Ricardo Bermejo, owner of 66% of Kukuxumusu, acquired the economic rights to 15,000 drawings that constitute the so-called “Kukuxumusu Universe” by virtue of a series of assignment contracts signed between 1994 and 2013. Urmeneta left the company in early 2016 to establish a new brand, Katuki Saguyaki, which was going to be launched during the San Fermín festival last year.
However, on the eve of the Pamplona festival, Kukuxumusu filed a lawsuit for infringement of intellectual property rights against Urmeneta and the company Hombre de Paja S.L., the owner of the new brand. It alleged that Katuki Saguyaki had reproduced drawings which, in Bermejo’s opinion, belonged to the Kukuxumusu Universe.
A decree dated June 28, 2016 considered the request for precautionary measures filed by the plaintiff, prohibiting the reproduction, public communication or transformation of these drawings.
The main hearing, which, as we said at the beginning of this article, was just held in the Navarran capital, remained pending.
From reading the headlines which have spread the news of this case, one might have the impression that either the authorship or the ownership of characters like Testis the bull and Tetis the cow is being discussed. Many artists have publicly expressed their concern. Fernando Vicente, a Madrid illustrator, told El País in an article dated July 8, 2016: “It’s quite hard for us to carve out our own style over the years, to then be told that by law, you cannot continue with it.” As I noted in a previous article I wrote about this dispute, what causes concern among artists and graphic designers is whether transferring the economic rights to one of their creations implies, in practice, “forgetting” the style used to depict said creation.
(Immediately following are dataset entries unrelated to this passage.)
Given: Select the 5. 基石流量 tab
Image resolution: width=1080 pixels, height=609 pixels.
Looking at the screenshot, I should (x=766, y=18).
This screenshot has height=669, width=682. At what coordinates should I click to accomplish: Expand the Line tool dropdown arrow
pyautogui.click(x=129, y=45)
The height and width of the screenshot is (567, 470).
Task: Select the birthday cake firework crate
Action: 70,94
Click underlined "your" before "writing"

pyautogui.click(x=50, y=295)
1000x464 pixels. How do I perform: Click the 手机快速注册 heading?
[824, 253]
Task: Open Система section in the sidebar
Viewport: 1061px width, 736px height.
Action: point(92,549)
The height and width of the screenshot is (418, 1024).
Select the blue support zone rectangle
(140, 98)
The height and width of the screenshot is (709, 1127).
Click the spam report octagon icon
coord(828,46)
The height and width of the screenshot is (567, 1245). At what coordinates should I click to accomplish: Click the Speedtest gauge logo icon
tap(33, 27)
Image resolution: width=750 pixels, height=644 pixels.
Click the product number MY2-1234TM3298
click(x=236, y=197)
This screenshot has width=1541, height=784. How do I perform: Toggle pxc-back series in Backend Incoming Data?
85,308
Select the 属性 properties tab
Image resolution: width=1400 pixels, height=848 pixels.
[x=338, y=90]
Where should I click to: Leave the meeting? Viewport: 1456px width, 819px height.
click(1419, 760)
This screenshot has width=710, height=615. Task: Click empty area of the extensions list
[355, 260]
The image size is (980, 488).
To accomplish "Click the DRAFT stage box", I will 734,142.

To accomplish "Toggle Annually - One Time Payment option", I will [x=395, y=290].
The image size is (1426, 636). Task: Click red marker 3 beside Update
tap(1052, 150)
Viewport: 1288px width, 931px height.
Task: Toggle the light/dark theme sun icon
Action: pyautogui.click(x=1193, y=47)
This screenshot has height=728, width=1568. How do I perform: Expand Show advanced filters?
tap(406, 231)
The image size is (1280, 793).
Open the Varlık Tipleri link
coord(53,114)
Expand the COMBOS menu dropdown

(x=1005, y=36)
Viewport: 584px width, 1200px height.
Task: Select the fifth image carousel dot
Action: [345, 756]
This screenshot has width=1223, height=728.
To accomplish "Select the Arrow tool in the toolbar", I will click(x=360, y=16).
But is this really the case? Has Urmeneta given away his style in addition to his drawings? Will he be able to continue to use the popular characters he has created? What does an author give up when they transfer the rights to their work?
To answer this question, it is best to start from the beginning. And the beginning is the work itself. A work is the original product of the creation of an artist (article 10 of the Revised Text of Spain’s Intellectual Property Law, hereafter “TRLPI”). Yet a work is an intangible asset. In other words, it is not identified with the material medium in which it has been formed. A drawing is much more than the paper it has been drawn on, but it requires this medium to be marketed. This is why doctrine distinguishes between the corpus mysticum (the drawing) and the corpus mechanicum (the paper) of the work. According to article 56.1 of the TRLPI, acquiring the corpus mechanicum does not mean acquiring the exploitation rights to the work. In order to acquire the exploitation rights to the work, the author must transfer them; they must expressly assign them.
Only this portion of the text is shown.